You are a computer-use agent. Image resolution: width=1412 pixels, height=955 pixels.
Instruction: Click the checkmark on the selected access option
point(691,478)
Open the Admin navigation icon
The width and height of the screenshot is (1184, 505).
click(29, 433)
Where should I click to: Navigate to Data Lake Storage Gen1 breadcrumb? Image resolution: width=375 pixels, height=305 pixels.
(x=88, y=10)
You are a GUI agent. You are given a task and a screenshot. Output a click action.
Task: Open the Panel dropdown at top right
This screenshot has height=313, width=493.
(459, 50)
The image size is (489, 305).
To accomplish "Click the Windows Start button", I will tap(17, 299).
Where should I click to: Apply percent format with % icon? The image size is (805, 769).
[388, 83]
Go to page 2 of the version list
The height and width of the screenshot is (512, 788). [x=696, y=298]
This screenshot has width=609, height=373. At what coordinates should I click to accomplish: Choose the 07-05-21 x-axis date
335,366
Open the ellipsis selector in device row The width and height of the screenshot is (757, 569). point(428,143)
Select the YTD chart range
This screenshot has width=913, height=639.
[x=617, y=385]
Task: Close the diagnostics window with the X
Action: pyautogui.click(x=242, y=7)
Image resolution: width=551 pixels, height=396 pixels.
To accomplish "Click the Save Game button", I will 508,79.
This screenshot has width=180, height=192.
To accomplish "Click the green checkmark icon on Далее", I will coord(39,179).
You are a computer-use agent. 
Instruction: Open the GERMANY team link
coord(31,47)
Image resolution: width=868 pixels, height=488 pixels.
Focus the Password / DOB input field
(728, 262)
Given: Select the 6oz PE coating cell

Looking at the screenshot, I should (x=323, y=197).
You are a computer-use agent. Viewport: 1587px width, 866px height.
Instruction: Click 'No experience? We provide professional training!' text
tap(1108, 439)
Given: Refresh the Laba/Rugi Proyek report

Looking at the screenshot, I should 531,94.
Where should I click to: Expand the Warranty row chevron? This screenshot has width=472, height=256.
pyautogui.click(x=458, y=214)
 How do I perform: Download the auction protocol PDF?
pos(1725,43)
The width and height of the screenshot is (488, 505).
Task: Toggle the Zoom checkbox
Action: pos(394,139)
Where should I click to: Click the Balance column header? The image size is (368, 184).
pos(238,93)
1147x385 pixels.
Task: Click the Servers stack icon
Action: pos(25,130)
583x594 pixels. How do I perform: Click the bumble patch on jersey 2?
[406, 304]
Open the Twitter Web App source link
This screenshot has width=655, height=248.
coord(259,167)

◇ ◇ ◇

- _What is required_:
Each line containing the word "computer" must be pulled from the listing and copied.

- _Response for this exercise_:
You are a computer-use agent. Image resolution: width=1412 pixels, height=955 pixels.
You are a computer-use agent. 
You are a computer-use agent. Viewport: 1587px width, 866px height.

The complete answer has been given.